No woman should begin her life feeling inadequate. It has been my dream to empower women and girls, to improve their wellbeing and self-esteem, and assist them to become active participants in society. I have also pondered the big question of how to reduce poverty around the world, and I was drawn to the idea of microfinance because it helps people have sustainable self-employment and income.
Global Sisters encapsulate this dream, and their values align with my vision. My role on the Advisory Circle is focused on the story-telling aspect of Global Sisters. Recognising the resilience, courage and enterprise of the women we work with is very rewarding.
The Founder of Global Sisters, Mandy Richards, works to support micro and social enterprises in Australia [which are run by refugee and migrant women]. Mandy saw the entrepreneurs coming up against the same barriers and challenges.

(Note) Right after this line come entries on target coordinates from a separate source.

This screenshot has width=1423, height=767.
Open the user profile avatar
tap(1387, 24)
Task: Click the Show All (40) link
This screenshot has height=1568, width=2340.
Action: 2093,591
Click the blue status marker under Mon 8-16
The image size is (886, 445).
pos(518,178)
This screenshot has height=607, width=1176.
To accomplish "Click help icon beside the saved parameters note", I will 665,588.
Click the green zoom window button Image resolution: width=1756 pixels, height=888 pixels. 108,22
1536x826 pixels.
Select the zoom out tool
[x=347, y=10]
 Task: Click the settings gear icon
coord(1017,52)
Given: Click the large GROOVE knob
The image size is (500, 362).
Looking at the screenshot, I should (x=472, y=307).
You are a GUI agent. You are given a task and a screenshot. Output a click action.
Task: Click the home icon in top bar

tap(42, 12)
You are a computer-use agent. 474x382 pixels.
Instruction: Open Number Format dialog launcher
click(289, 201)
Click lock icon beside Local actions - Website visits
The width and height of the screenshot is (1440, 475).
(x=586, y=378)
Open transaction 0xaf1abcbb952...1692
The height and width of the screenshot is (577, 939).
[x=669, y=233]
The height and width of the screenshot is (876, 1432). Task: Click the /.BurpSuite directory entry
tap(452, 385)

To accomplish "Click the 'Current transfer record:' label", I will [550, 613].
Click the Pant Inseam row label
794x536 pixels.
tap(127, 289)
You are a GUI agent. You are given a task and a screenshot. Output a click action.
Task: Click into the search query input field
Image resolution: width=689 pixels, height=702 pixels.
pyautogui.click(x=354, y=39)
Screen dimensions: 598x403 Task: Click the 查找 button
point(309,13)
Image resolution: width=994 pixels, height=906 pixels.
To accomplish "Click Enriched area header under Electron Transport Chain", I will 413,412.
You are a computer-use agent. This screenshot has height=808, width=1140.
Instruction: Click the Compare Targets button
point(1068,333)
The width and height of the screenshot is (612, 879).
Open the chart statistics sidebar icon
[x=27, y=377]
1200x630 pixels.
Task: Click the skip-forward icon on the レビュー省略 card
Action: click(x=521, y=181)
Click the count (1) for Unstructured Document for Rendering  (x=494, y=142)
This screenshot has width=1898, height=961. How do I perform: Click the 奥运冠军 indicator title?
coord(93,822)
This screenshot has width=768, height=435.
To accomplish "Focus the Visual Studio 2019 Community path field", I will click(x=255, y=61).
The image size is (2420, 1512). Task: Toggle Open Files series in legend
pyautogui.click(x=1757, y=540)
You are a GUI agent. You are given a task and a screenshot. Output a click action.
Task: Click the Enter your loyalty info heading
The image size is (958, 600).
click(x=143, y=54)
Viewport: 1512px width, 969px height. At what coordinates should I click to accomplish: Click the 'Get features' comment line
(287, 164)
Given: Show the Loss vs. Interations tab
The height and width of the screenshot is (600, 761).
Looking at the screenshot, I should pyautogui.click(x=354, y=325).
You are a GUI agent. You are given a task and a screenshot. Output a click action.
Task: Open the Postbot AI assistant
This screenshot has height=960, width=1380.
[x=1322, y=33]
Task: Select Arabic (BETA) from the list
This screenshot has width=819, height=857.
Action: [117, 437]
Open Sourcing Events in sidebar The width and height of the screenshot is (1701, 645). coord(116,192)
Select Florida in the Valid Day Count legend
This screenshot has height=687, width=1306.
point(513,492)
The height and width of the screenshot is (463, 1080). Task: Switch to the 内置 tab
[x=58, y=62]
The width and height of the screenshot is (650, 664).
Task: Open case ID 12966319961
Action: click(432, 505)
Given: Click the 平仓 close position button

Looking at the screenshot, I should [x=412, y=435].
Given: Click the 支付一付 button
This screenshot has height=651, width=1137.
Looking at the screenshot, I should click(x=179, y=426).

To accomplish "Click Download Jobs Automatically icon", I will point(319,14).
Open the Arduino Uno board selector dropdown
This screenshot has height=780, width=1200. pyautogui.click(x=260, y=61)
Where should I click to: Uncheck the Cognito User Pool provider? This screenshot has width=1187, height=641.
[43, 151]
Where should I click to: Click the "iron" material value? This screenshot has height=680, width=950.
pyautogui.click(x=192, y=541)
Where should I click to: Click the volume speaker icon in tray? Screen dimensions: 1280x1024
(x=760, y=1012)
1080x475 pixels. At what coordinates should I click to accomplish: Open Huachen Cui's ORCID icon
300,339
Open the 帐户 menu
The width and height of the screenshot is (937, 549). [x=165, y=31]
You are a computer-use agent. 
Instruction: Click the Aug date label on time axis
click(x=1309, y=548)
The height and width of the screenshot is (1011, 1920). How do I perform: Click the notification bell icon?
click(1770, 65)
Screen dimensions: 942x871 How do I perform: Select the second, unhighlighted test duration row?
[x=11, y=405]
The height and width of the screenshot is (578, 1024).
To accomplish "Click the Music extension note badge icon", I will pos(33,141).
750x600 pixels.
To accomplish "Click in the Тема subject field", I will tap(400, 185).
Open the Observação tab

After identifying the needs of women who are financially excluded and marginalised in Australia, she wanted to create an end-to-end solution to support women who wish to exit welfare-reliance and achieve sustainable self-employment.
Our Project Inspire concept is part of our broader plan to scale our model. We want to accelerate impact, and support women so they can move more quickly from an idea to a sustainable business. Rather than provide one solution, we want to provide an entire suite of services and support. We want to work smart and use technology to accelerate impact wherever possible.
I have seen the injustice of women being economically disempowered, in both my birth country of Sierra Leone and in Australia. Access to capital, financial exclusion and capability, and in Australia, welfare dependence, are all factors that are holding women back.
By empowering women financially, telling their stories of resilience, and connecting women so they can help one another, we are breaking the cycle of poverty and giving women the opportunity to claim back their right to provide for their family and fully participate in the economy. This not only transforms their lives but has the amazing flow-on effect of benefiting their families, communities and ultimately the entire country.”